* **What is being asked**: Should a line below contain the word "blue", report it.

* **Given records**:
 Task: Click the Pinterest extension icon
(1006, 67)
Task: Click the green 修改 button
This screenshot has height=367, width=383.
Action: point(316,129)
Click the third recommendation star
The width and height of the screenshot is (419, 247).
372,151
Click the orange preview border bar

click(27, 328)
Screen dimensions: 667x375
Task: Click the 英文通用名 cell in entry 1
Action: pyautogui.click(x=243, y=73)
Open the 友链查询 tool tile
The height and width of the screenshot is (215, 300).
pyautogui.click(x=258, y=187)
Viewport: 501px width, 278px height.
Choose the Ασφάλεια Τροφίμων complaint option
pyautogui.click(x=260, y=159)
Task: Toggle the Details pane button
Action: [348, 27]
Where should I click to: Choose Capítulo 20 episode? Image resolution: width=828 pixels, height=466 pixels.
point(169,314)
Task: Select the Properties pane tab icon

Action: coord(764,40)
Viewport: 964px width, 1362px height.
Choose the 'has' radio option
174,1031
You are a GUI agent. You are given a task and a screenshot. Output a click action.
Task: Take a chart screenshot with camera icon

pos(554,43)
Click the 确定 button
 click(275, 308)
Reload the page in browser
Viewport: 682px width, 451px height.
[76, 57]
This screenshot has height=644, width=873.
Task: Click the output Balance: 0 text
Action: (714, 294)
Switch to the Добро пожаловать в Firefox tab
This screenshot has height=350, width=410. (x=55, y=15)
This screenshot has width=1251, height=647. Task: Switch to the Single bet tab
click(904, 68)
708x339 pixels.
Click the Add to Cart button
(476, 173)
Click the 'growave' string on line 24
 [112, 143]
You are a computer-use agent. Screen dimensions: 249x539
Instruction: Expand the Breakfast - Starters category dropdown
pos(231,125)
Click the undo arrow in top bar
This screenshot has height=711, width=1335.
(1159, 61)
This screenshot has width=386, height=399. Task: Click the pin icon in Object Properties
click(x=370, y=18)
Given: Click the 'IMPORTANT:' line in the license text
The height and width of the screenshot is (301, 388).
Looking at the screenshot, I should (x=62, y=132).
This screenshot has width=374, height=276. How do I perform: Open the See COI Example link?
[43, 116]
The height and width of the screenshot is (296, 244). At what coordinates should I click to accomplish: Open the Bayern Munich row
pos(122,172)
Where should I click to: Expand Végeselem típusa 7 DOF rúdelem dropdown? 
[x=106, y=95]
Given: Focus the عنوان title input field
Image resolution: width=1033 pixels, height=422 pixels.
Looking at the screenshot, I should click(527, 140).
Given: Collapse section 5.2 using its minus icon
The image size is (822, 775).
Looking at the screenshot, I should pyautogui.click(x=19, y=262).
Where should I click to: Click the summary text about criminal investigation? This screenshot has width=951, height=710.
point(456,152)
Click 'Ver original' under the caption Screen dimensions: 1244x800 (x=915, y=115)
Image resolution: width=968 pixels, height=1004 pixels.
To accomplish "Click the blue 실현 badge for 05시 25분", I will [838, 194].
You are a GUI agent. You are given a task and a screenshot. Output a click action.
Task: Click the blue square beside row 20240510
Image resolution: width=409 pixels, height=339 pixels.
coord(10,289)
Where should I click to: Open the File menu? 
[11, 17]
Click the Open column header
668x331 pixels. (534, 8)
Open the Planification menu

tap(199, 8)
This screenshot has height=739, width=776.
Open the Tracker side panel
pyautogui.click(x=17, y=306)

* **Answer section**:
To accomplish "Click the blue 실현 badge for 05시 25분", I will [838, 194].
Task: Click the blue square beside row 20240510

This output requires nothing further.